> [DOCUMENT SECTION]:
>>>>
Pubdate: Sat, 02 Nov 2002
Source: Post-Star, The (NY)
Section: B, Local - Region
Page: B1, bottom; jumps to top right back page B8
Copyright: 2002 Glens Falls Newspapers Inc.
Contact:  http://www.poststar.net/
Details: http://www.mapinc.org/media/1068
Graphic: Copy of ballot figure with 'finger' marked with both Marijuana 
Reform and Libertarian legends and symbols (marijuana leaf and statute of 
liberty).
Caption: "Both parties' symbols appear on the last line of the ballot"
Author: Gretta Nemcek
Bookmark: http://www.mapinc.org/pot.htm (Cannabis)
Bookmark: http://www.mapinc.org/decrim.htm (Decrim/Legalization)
Bookmark: http://www.mapinc.org/rehab.htm (Treatment)

ARRANGEMENT OF BALLOT IRKS LIBERTARIAN CANDIDATE

Independent state Assembly candidate William Bombard says his placement on 
the ballot could be an occupational hazard and has already cost him one vote.
<<<<
> [WORK TO DO]:
a) In the ballot article, duplicate the passage from "Author: Gretta Nemcek" up to and including "Bookmark: http://www.mapinc.org/rehab.htm (Treatment)".
b) Translate this sentence from the ballot article into Spanish: "Independent state Assembly candidate William Bombard says his placement on the ballot could be an occupational hazard and has already cost him one vote."
c) Take the news article about William Bombard's ballot placement further, starting after its last sentence.
The lines after this have no connection to the ballot article.

> [MATERIAL SUPPLIED]:
>>>>
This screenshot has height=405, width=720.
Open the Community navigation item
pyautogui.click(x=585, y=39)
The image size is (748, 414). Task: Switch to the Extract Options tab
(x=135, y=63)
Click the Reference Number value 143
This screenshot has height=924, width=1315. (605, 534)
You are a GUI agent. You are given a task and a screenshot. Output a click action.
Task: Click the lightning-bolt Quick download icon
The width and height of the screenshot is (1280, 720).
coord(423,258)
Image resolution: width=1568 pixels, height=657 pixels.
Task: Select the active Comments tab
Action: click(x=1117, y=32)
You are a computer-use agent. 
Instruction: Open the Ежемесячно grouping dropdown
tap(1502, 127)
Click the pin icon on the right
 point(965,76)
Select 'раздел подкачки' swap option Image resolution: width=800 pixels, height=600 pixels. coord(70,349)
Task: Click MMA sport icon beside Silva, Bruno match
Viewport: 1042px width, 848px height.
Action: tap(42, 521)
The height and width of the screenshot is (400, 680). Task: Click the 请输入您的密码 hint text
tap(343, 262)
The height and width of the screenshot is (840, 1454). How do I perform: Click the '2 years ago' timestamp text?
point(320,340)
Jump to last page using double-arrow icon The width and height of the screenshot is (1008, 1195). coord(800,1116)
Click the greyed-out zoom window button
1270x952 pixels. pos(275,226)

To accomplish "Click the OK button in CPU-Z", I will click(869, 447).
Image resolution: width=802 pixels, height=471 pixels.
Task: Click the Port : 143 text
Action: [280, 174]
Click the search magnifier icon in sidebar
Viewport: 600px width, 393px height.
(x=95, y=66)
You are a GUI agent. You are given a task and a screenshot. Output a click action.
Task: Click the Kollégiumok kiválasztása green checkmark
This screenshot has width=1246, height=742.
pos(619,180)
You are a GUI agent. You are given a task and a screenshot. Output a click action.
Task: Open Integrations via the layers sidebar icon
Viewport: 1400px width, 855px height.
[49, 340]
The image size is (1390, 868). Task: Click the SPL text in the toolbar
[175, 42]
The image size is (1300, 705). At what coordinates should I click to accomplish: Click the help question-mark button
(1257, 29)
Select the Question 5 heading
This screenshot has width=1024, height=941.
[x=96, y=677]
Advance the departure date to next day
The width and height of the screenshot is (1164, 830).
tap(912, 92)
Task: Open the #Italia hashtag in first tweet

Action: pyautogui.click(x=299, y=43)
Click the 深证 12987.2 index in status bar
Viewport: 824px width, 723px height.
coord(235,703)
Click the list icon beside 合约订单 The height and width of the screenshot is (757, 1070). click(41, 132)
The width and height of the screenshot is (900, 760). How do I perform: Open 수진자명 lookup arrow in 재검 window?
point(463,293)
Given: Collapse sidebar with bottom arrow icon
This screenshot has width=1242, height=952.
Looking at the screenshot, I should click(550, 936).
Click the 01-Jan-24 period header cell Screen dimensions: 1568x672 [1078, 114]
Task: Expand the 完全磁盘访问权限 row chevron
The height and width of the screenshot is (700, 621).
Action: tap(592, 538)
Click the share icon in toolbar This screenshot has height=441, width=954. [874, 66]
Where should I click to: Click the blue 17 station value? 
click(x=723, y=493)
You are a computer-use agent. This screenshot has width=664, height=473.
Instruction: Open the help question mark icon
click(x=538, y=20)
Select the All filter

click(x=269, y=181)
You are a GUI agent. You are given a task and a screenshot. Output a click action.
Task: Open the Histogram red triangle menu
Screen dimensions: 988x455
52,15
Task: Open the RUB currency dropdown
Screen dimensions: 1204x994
<<<<
> [PER-TASK OUTPUTS]:
a)
Author: Gretta Nemcek
Bookmark: http://www.mapinc.org/pot.htm (Cannabis)
Bookmark: http://www.mapinc.org/decrim.htm (Decrim/Legalization)
Bookmark: http://www.mapinc.org/rehab.htm (Treatment)

b) El candidato independiente a la Asamblea estatal William Bombard dice que su ubicación en la boleta podría ser un riesgo laboral y que ya le ha costado un voto.

c)
Bombard's name appears on the same line as the Marijuana Part Reform 
candidates for governor, and he has already received a call from a voter 
who assumed he, too, was a member of the Marijuana Reform party.

"She said to me that she was upset because I was a Marijuana Reform Party 
candidate. I said, 'No I wasn't,'" said Bombard, who is running on the 
Libertarian Party line. "I didn't know anything about it, because I never 
looked at the ballot."

He marched directly to the Warren County Board of Elections to see for 
himself, where he found he did share the same line with the Marijuana 
Reform Party, whose gubernatorial candidate has the first row on the left.

Warren County Election Commissioner Mary Beth Casey said the confusion is 
the result of a crowded ballot.

"There's not anything we can do about it, because the machine can only 
accommodate nine parties down," Casey explained. "Then what they have to do 
is start wrapping back up and around. And they always start from the bottom 
and work their way up when they have to do the wrapping."

She explained that all of the Libertarian Party candidates had to go across 
the full face of the ballot on the same line.

Casey said the ballots wrap up from the bottom because it's less confusing 
for voters. In the last presidential election, several parties shared the 
bottom four lines.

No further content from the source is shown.